◆ Work order:
Copy each record below without changing a single word.

-- Records for this exercise follows --

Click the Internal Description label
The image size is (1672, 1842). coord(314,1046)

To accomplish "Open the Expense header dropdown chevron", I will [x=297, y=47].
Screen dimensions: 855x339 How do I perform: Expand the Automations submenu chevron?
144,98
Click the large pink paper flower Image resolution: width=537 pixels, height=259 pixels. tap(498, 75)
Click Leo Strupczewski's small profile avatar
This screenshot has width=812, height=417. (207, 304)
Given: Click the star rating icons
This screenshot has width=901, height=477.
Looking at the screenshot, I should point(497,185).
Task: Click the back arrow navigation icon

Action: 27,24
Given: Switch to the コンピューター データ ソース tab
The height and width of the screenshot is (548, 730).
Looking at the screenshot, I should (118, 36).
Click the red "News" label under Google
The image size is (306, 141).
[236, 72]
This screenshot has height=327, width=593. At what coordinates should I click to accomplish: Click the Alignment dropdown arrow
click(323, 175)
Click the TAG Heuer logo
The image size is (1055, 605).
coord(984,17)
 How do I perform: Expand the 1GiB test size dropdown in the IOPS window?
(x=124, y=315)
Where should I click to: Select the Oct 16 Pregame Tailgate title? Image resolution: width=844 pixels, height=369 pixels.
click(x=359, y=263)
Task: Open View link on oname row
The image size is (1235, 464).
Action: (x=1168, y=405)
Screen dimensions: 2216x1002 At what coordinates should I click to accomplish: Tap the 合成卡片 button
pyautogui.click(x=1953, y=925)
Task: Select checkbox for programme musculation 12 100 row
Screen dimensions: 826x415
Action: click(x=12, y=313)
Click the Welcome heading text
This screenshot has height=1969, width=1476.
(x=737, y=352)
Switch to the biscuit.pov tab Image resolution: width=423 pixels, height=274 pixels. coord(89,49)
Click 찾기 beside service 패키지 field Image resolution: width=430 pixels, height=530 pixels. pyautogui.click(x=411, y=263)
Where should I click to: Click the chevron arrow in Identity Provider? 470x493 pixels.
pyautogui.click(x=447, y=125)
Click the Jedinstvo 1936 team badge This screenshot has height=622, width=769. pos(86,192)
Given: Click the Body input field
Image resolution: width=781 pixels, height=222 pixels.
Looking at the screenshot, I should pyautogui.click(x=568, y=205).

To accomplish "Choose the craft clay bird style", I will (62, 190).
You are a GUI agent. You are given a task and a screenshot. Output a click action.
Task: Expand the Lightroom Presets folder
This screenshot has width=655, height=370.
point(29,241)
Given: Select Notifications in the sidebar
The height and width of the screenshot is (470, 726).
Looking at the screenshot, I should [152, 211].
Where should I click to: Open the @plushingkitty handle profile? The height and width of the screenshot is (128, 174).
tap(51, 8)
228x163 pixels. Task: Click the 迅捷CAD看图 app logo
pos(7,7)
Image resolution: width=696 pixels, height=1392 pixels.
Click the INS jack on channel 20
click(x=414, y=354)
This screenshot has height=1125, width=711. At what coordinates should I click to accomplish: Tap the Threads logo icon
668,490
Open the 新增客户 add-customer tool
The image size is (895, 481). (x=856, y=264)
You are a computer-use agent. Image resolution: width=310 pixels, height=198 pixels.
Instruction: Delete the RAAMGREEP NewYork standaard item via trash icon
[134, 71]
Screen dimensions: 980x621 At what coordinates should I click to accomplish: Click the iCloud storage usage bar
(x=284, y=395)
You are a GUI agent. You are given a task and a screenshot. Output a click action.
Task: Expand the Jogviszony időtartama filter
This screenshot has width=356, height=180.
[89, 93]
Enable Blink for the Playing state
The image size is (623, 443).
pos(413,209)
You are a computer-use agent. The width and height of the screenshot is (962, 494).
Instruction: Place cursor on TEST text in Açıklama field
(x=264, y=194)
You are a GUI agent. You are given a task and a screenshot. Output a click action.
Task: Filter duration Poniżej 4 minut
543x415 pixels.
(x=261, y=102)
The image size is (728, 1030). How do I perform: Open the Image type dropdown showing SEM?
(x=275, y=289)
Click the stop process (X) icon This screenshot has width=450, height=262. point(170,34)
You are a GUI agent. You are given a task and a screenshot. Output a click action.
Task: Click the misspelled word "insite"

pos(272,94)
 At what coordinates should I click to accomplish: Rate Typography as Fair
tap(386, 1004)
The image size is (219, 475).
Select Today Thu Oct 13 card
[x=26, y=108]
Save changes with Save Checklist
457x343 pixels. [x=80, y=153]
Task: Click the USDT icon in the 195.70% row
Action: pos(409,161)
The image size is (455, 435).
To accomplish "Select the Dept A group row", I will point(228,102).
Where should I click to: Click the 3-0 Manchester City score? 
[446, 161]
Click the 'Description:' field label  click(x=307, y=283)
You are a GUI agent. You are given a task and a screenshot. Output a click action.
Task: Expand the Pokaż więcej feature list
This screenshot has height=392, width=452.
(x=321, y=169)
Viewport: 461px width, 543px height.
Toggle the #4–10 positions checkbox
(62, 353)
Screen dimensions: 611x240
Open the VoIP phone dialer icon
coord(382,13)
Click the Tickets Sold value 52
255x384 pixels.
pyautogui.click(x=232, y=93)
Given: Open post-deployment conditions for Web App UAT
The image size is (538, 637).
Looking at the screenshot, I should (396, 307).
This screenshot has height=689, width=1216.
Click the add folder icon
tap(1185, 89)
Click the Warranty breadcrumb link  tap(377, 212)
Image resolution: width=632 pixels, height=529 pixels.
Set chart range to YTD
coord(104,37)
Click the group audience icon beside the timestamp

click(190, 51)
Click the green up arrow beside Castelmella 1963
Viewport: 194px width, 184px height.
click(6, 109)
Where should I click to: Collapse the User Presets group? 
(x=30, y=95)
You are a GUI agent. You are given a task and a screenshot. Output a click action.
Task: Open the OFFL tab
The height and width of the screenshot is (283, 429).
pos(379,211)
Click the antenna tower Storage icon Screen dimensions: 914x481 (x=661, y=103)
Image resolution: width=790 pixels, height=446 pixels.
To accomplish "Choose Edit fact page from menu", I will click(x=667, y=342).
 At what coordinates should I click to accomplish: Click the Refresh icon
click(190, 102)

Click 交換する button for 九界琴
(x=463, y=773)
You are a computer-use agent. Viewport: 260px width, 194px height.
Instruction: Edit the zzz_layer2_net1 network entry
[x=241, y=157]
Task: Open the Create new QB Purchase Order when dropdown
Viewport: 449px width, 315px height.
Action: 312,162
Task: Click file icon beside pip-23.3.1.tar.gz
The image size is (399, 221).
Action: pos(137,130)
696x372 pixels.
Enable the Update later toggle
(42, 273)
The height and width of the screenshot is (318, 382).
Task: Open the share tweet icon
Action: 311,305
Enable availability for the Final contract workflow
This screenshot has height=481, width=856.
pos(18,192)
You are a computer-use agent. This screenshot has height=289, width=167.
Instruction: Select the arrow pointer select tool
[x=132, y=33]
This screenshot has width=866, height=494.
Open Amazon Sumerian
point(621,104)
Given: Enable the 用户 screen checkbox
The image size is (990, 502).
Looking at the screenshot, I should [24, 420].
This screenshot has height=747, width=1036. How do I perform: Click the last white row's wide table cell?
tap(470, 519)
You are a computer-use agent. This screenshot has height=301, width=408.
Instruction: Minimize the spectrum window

-- Records for this exercise concluded --

◆ Task solution:
Click the Internal Description label
The image size is (1672, 1842). coord(314,1046)

To accomplish "Open the Expense header dropdown chevron", I will [x=297, y=47].
Screen dimensions: 855x339 How do I perform: Expand the Automations submenu chevron?
144,98
Click the large pink paper flower Image resolution: width=537 pixels, height=259 pixels. tap(498, 75)
Click Leo Strupczewski's small profile avatar
This screenshot has width=812, height=417. (207, 304)
Given: Click the star rating icons
This screenshot has width=901, height=477.
Looking at the screenshot, I should point(497,185).
Task: Click the back arrow navigation icon

Action: 27,24
Given: Switch to the コンピューター データ ソース tab
The height and width of the screenshot is (548, 730).
Looking at the screenshot, I should (118, 36).
Click the red "News" label under Google
The image size is (306, 141).
[236, 72]
This screenshot has height=327, width=593. At what coordinates should I click to accomplish: Click the Alignment dropdown arrow
click(323, 175)
Click the TAG Heuer logo
The image size is (1055, 605).
coord(984,17)
 How do I perform: Expand the 1GiB test size dropdown in the IOPS window?
(x=124, y=315)
Where should I click to: Select the Oct 16 Pregame Tailgate title? Image resolution: width=844 pixels, height=369 pixels.
click(x=359, y=263)
Task: Open View link on oname row
The image size is (1235, 464).
Action: (x=1168, y=405)
Screen dimensions: 2216x1002 At what coordinates should I click to accomplish: Tap the 合成卡片 button
pyautogui.click(x=1953, y=925)
Task: Select checkbox for programme musculation 12 100 row
Screen dimensions: 826x415
Action: click(x=12, y=313)
Click the Welcome heading text
This screenshot has height=1969, width=1476.
(x=737, y=352)
Switch to the biscuit.pov tab Image resolution: width=423 pixels, height=274 pixels. coord(89,49)
Click 찾기 beside service 패키지 field Image resolution: width=430 pixels, height=530 pixels. pyautogui.click(x=411, y=263)
Where should I click to: Click the chevron arrow in Identity Provider? 470x493 pixels.
pyautogui.click(x=447, y=125)
Click the Jedinstvo 1936 team badge This screenshot has height=622, width=769. pos(86,192)
Given: Click the Body input field
Image resolution: width=781 pixels, height=222 pixels.
Looking at the screenshot, I should pyautogui.click(x=568, y=205).

To accomplish "Choose the craft clay bird style", I will (62, 190).
You are a GUI agent. You are given a task and a screenshot. Output a click action.
Task: Expand the Lightroom Presets folder
This screenshot has width=655, height=370.
point(29,241)
Given: Select Notifications in the sidebar
The height and width of the screenshot is (470, 726).
Looking at the screenshot, I should [152, 211].
Where should I click to: Open the @plushingkitty handle profile? The height and width of the screenshot is (128, 174).
tap(51, 8)
228x163 pixels. Task: Click the 迅捷CAD看图 app logo
pos(7,7)
Image resolution: width=696 pixels, height=1392 pixels.
Click the INS jack on channel 20
click(x=414, y=354)
This screenshot has height=1125, width=711. At what coordinates should I click to accomplish: Tap the Threads logo icon
668,490
Open the 新增客户 add-customer tool
The image size is (895, 481). (x=856, y=264)
You are a computer-use agent. Image resolution: width=310 pixels, height=198 pixels.
Instruction: Delete the RAAMGREEP NewYork standaard item via trash icon
[134, 71]
Screen dimensions: 980x621 At what coordinates should I click to accomplish: Click the iCloud storage usage bar
(x=284, y=395)
You are a GUI agent. You are given a task and a screenshot. Output a click action.
Task: Expand the Jogviszony időtartama filter
This screenshot has width=356, height=180.
[89, 93]
Enable Blink for the Playing state
The image size is (623, 443).
pos(413,209)
You are a computer-use agent. The width and height of the screenshot is (962, 494).
Instruction: Place cursor on TEST text in Açıklama field
(x=264, y=194)
You are a GUI agent. You are given a task and a screenshot. Output a click action.
Task: Filter duration Poniżej 4 minut
543x415 pixels.
(x=261, y=102)
The image size is (728, 1030). How do I perform: Open the Image type dropdown showing SEM?
(x=275, y=289)
Click the stop process (X) icon This screenshot has width=450, height=262. point(170,34)
You are a GUI agent. You are given a task and a screenshot. Output a click action.
Task: Click the misspelled word "insite"

pos(272,94)
 At what coordinates should I click to accomplish: Rate Typography as Fair
tap(386, 1004)
The image size is (219, 475).
Select Today Thu Oct 13 card
[x=26, y=108]
Save changes with Save Checklist
457x343 pixels. [x=80, y=153]
Task: Click the USDT icon in the 195.70% row
Action: pos(409,161)
The image size is (455, 435).
To accomplish "Select the Dept A group row", I will point(228,102).
Where should I click to: Click the 3-0 Manchester City score? 
[446, 161]
Click the 'Description:' field label  click(x=307, y=283)
You are a GUI agent. You are given a task and a screenshot. Output a click action.
Task: Expand the Pokaż więcej feature list
This screenshot has height=392, width=452.
(x=321, y=169)
Viewport: 461px width, 543px height.
Toggle the #4–10 positions checkbox
(62, 353)
Screen dimensions: 611x240
Open the VoIP phone dialer icon
coord(382,13)
Click the Tickets Sold value 52
255x384 pixels.
pyautogui.click(x=232, y=93)
Given: Open post-deployment conditions for Web App UAT
The image size is (538, 637).
Looking at the screenshot, I should (396, 307).
This screenshot has height=689, width=1216.
Click the add folder icon
tap(1185, 89)
Click the Warranty breadcrumb link  tap(377, 212)
Image resolution: width=632 pixels, height=529 pixels.
Set chart range to YTD
coord(104,37)
Click the group audience icon beside the timestamp

click(190, 51)
Click the green up arrow beside Castelmella 1963
Viewport: 194px width, 184px height.
click(6, 109)
Where should I click to: Collapse the User Presets group? 
(x=30, y=95)
You are a GUI agent. You are given a task and a screenshot. Output a click action.
Task: Open the OFFL tab
The height and width of the screenshot is (283, 429).
pos(379,211)
Click the antenna tower Storage icon Screen dimensions: 914x481 (x=661, y=103)
Image resolution: width=790 pixels, height=446 pixels.
To accomplish "Choose Edit fact page from menu", I will click(x=667, y=342).
 At what coordinates should I click to accomplish: Click the Refresh icon
click(190, 102)

Click 交換する button for 九界琴
(x=463, y=773)
You are a computer-use agent. Viewport: 260px width, 194px height.
Instruction: Edit the zzz_layer2_net1 network entry
[x=241, y=157]
Task: Open the Create new QB Purchase Order when dropdown
Viewport: 449px width, 315px height.
Action: 312,162
Task: Click file icon beside pip-23.3.1.tar.gz
The image size is (399, 221).
Action: pos(137,130)
696x372 pixels.
Enable the Update later toggle
(42, 273)
The height and width of the screenshot is (318, 382).
Task: Open the share tweet icon
Action: 311,305
Enable availability for the Final contract workflow
This screenshot has height=481, width=856.
pos(18,192)
You are a computer-use agent. This screenshot has height=289, width=167.
Instruction: Select the arrow pointer select tool
[x=132, y=33]
This screenshot has width=866, height=494.
Open Amazon Sumerian
point(621,104)
Given: Enable the 用户 screen checkbox
The image size is (990, 502).
Looking at the screenshot, I should [24, 420].
This screenshot has height=747, width=1036. How do I perform: Click the last white row's wide table cell?
tap(470, 519)
You are a computer-use agent. This screenshot has height=301, width=408.
Instruction: Minimize the spectrum window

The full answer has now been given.